WORK ORDER: With the string "named" as the filter, copy each matching line from the records.
:: SUPPLIED RECORDS
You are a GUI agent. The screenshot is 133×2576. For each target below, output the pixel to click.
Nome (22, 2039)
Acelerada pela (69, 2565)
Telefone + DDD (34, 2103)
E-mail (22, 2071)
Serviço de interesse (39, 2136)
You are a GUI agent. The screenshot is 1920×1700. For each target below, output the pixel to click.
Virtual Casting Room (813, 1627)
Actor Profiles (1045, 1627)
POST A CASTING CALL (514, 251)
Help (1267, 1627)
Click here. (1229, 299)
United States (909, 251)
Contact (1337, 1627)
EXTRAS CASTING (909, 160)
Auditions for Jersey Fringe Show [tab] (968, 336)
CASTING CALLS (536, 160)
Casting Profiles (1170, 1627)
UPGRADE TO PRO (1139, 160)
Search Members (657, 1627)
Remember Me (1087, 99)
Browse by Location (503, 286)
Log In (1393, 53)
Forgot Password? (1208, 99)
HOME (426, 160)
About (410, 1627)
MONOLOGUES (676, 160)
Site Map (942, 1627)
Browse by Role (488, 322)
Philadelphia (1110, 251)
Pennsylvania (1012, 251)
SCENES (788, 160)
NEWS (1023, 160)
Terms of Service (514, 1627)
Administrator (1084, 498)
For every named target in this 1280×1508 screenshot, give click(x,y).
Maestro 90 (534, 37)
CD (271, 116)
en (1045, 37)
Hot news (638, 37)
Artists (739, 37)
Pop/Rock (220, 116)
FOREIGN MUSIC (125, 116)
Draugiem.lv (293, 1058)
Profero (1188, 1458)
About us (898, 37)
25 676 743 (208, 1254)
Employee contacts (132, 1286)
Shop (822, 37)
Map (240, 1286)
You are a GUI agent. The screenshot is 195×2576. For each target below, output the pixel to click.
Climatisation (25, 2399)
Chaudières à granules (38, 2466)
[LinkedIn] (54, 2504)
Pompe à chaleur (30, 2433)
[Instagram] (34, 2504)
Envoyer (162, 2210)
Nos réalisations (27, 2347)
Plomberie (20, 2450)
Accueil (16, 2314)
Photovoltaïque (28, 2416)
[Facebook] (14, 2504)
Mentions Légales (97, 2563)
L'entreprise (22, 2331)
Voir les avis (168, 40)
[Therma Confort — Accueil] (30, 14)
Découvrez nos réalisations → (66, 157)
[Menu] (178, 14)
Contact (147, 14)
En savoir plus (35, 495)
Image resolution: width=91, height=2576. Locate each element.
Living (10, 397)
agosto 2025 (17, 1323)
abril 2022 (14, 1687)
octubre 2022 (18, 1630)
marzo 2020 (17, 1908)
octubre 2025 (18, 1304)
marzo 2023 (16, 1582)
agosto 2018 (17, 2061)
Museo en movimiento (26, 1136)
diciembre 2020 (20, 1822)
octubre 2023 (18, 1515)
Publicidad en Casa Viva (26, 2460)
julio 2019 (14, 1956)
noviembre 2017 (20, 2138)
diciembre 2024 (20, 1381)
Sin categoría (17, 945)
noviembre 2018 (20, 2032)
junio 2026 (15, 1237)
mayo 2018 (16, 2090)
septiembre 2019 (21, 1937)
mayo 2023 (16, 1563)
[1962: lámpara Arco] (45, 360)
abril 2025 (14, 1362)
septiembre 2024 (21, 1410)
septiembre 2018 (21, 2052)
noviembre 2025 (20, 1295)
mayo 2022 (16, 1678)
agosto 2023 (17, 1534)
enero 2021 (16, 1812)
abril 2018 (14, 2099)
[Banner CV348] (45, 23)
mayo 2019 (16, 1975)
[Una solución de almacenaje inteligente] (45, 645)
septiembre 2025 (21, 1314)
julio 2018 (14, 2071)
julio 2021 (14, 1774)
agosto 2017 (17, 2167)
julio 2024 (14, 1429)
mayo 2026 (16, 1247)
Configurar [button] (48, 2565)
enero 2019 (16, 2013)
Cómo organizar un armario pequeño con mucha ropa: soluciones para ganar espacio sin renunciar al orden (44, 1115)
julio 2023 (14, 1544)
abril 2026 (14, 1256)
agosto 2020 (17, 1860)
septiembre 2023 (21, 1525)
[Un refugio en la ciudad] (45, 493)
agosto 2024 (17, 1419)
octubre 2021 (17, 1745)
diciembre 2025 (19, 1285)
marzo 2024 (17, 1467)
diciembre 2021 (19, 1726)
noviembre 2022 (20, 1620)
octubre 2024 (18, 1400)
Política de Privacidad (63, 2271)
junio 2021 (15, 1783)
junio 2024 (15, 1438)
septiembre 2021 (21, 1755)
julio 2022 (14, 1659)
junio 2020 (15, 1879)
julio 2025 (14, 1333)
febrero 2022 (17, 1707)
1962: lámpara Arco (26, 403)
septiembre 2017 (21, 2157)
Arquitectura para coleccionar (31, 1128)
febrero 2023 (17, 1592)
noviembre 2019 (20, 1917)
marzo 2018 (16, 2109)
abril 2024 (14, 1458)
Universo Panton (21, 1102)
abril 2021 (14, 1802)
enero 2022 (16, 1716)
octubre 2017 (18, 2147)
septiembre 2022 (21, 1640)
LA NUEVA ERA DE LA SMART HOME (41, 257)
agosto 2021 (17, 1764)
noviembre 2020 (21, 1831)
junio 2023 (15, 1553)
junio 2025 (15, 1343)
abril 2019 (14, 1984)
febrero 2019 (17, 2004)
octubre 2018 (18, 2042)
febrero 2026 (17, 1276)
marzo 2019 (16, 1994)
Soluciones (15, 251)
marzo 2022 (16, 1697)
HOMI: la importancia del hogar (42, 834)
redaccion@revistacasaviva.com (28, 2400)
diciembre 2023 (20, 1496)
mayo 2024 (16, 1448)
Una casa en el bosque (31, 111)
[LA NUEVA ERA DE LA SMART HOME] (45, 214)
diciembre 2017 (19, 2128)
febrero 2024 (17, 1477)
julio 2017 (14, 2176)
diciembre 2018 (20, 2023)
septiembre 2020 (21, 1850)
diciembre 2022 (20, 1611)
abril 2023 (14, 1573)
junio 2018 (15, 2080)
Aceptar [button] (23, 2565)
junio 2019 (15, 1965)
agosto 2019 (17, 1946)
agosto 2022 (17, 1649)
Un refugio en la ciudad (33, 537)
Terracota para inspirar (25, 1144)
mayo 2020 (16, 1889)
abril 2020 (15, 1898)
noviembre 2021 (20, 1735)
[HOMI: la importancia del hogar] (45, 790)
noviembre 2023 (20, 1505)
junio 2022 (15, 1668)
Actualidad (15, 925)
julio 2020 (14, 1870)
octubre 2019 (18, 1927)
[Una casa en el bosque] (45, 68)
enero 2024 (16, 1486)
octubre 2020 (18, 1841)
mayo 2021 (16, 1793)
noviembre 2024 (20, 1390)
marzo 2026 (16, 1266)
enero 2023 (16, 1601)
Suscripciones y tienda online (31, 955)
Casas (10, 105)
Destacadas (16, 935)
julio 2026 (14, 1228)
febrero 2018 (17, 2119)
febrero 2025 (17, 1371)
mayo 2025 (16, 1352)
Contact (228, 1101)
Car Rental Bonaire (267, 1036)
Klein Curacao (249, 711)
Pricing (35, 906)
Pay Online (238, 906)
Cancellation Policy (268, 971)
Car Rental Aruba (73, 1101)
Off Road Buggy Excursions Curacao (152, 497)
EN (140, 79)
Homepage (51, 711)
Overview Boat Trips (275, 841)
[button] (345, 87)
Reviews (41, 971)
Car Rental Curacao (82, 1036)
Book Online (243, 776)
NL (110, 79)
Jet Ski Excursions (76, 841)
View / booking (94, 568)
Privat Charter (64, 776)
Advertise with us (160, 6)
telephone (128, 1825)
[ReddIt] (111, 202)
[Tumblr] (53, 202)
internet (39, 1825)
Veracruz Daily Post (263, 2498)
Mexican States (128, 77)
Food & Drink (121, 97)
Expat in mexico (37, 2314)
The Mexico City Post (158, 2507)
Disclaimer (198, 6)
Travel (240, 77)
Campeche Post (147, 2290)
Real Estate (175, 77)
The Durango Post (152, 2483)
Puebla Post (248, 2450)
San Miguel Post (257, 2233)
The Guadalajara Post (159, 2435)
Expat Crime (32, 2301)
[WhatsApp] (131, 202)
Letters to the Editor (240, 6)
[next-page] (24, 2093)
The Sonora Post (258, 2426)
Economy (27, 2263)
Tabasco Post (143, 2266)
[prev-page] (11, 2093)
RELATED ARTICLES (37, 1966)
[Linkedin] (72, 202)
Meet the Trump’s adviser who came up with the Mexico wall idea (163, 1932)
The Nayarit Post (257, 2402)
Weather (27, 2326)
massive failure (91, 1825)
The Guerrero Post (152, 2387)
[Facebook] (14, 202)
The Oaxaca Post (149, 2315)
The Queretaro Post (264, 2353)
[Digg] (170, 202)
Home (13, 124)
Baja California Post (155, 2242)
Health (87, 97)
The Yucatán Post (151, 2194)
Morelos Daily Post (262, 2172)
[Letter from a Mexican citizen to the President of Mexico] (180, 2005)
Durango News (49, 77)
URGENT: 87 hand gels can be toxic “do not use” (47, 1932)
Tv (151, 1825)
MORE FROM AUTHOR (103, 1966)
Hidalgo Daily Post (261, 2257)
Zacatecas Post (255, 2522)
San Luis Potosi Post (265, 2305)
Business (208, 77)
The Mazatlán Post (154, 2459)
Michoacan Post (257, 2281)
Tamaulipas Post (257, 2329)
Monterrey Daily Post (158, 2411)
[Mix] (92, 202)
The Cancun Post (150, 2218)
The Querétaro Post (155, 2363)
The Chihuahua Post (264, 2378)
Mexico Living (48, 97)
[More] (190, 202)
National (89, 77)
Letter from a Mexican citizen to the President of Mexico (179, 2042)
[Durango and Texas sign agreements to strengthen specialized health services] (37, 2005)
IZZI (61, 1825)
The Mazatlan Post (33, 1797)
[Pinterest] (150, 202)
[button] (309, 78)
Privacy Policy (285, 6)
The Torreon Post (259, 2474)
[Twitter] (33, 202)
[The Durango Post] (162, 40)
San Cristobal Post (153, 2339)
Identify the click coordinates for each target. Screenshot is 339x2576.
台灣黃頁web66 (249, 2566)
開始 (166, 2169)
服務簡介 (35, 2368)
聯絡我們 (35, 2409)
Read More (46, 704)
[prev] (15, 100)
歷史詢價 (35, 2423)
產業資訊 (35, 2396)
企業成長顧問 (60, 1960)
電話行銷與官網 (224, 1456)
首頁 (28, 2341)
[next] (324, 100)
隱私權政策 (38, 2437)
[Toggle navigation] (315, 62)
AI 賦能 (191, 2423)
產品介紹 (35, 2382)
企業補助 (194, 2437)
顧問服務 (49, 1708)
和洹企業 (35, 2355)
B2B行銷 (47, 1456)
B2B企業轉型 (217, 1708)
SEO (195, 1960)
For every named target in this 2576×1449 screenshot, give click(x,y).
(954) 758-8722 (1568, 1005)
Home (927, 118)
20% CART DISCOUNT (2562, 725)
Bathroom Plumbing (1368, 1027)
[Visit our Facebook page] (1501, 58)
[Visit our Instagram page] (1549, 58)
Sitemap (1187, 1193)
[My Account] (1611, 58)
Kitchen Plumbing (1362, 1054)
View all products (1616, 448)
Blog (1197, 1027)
::::
COMPLETED EXERCISE:
For every named target in this 1280×1508 screenshot, give click(x,y).
For every named target in this 2576×1449 screenshot, give click(x,y).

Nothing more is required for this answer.